Sevilha é uma verdadeira surpresa. 

Palmeiras pelas avenidas, casas com riscas amarelo torrado a dominarem o casco antigo, um sem número de laranjeiras em ambiente urbano (diz-se que serão mais de 30 mil). Toda uma realidade que mais parece própria de uma qualquer cidade colonial da América Latina. 
Mas não. Sevilha fica a apenas cinco horas de viagem de carro desde Lisboa. 
A capital da Andaluzia está situada no vale fértil do Guadalquivir. Apesar de ter sido fundada pelos romanos (a Hispalis), apenas a partir de 1040 começou a emergir como o taifa mais forte da região, em detrimento de Córdoba, quando os almorávidas chegaram para combater a ameaça cristã e acabaram por derrotar Castela e tomar também o Al-Andaluz. Após o poder almorávida seguiu-se o dos almóadas, ambos muçulmanos. 
Em 1248 Sevilha foi conquistada por Fernando III, o Santo, e os muçulmanos acabaram por se remeter a Granada, estabelecendo aí o Emirado Nasrid, o último bastião islâmico na Península Ibérica. 
Com a reconquista cristã o esplendor da era dos almóadas manteve-se e aumentou ainda mais com a descoberta da América por Cristóvão Colombo em 1492, tendo Sevilha vindo a ganhar o monopólio oficial espanhol do comércio com o novo mundo, com abundante entrada de ouro e prata. Resultado? A ascensão de Sevilha ao posto da cidade mais rica e cosmopolita do mundo.
Todavia, o passado islâmico não foi apagado e apesar da reconquista aquele serviu de base para as fundações da nova cidade, de tal modo que a influência islâmica ainda nos dias de hoje está presente na arquitectura e cultura da cidade. Os dois maiores monumentos / símbolos de Sevilha são disso exemplo: a Catedral e sua Giralda foram erguidas a partir das anteriores mesquita e minarete e o Real Alcázar é o somatório de um conjunto de intervenções ao longo dos séculos.

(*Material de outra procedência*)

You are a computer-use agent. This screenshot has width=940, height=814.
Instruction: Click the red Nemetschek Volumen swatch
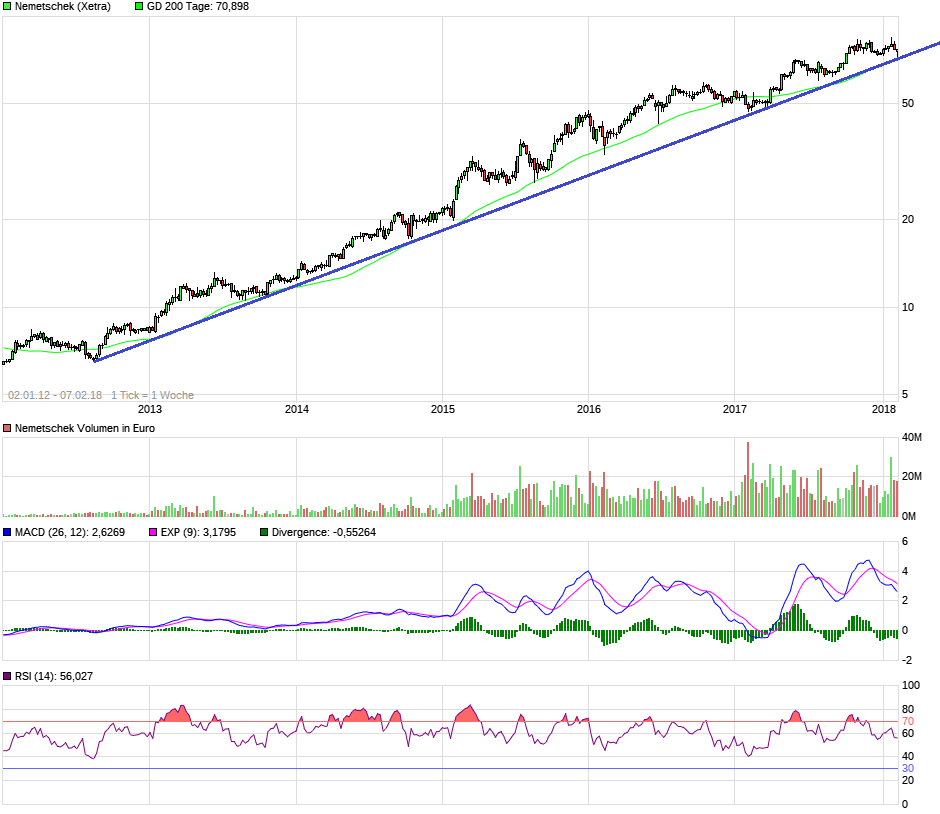click(7, 428)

O romano, o islâmico, o gótico, o renascentista e o barroco convivem lado a lado. 
O grande encanto de Sevilha é precisamente esse, o de conseguir preservar e mesclar na perfeição vários estilos, várias épocas, vários ambientes, tendo como resultado um enriquecimento absoluto. Difícil mesmo será não conseguir sentirmo-nos atraídos por alguma das suas muitas personalidades. Ao lado das centenas de igrejas e festas católicas (Semana Santa, Feira de Abril e O Rocio), que deixam em êxtase os locais e os visitantes, encontramos a paixão pelos touros e pelo flamenco que revelam toda a alma desta cidade. 

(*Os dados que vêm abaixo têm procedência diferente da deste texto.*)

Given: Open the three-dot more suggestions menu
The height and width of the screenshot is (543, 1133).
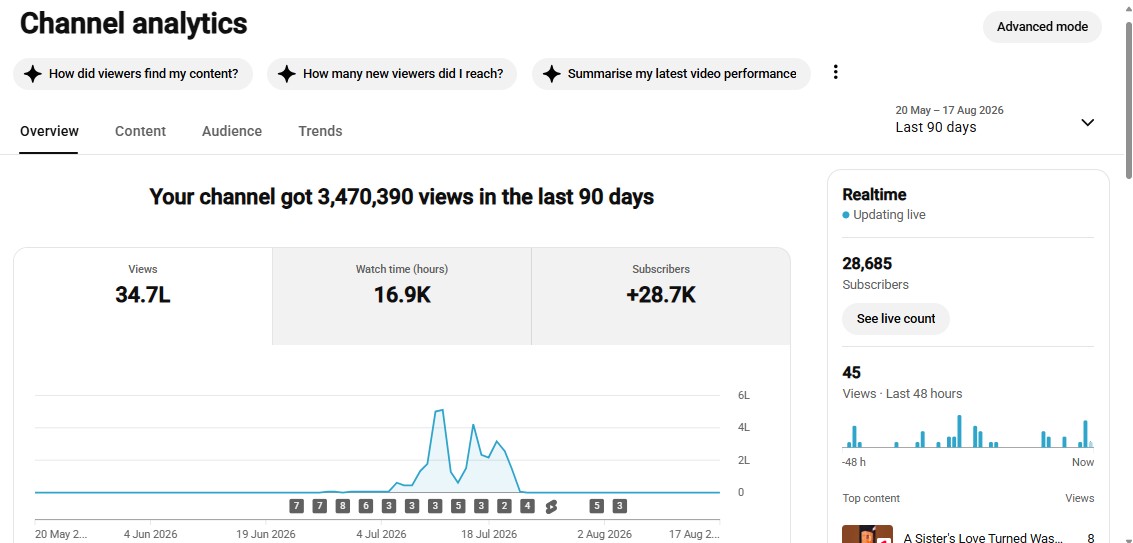Looking at the screenshot, I should coord(835,72).
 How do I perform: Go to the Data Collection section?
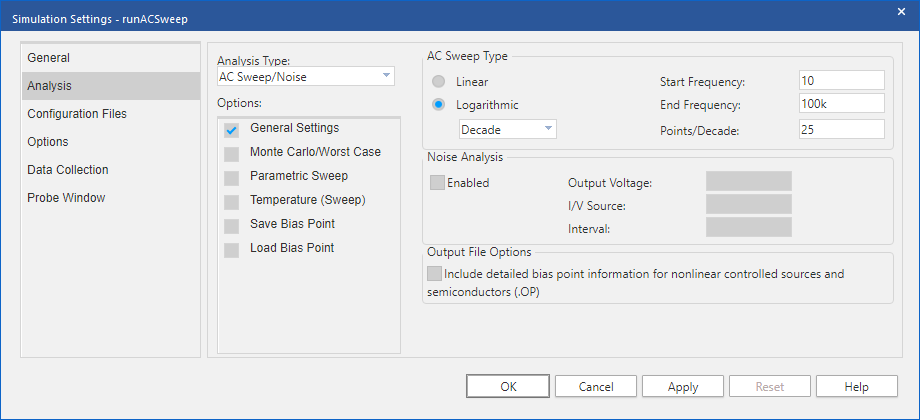point(68,170)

Uma cidade claramente feminina, como a designou James Michener na sua obra “Iberia”, publicada em 1968. Uma cidade que parece viver na rua, pelas ruas pedonais das compras como a Calle Sierpes, rua estreita a respeitar a identidade das cidades da Andaluzia, ou pelos incontáveis bares de tapas. 

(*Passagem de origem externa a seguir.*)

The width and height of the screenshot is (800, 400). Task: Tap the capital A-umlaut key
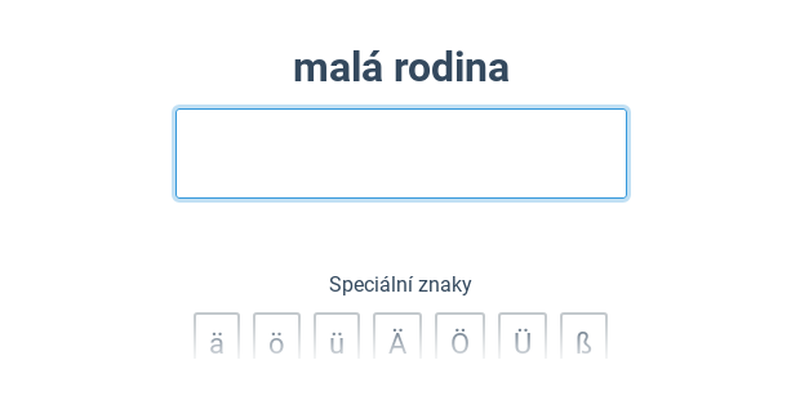(397, 337)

Uma cidade antiga e tradicional, sim, mas sem medo de encarar o futuro como o fez com a organização da Expo 92 e mais recentemente, em 2011, com a construção do Metropol Parasol, paradigma da coragem em romper consciências sem medo de abraçar o futuro e a modernidade. 
E, depois, para o ambiente de alegria e boa disposição que se sente um pouco por cada canto da cidade muito contribui o clima que aqui calhou em sorte. Se no verão o termómetro sobe a insuportáveis 40 e tal graus, no Inverno, mais especificamente na última semana de 2015, consegue manter-se nuns inimagináveis 20 graus durante parte do dia, com a luz natural a abandonar-nos apenas por volta das 18:30. Que mais pedir para uma escapada de inverno na Europa?
Um aviso prévio à descrição de parte do melhor que Sevilha nos tem para oferecer: não se pense que dois dias são suficientes para se conhecer bem a capital da Andaluzia. Com as filas intermináveis de turistas, dá para ver a zona monumental (Catedral e Giralda e Real Alcázar), tapear e pouco mais. A nós, entre muito mais, ficou pelo menos a faltar um passeio pelo bairro de Triana (o antigo bairro de pescadores na outra margem do Guadalquivir) e a visita ao Museu de Belas Artes e ao Centro Andaluz de Arte Contemporânea.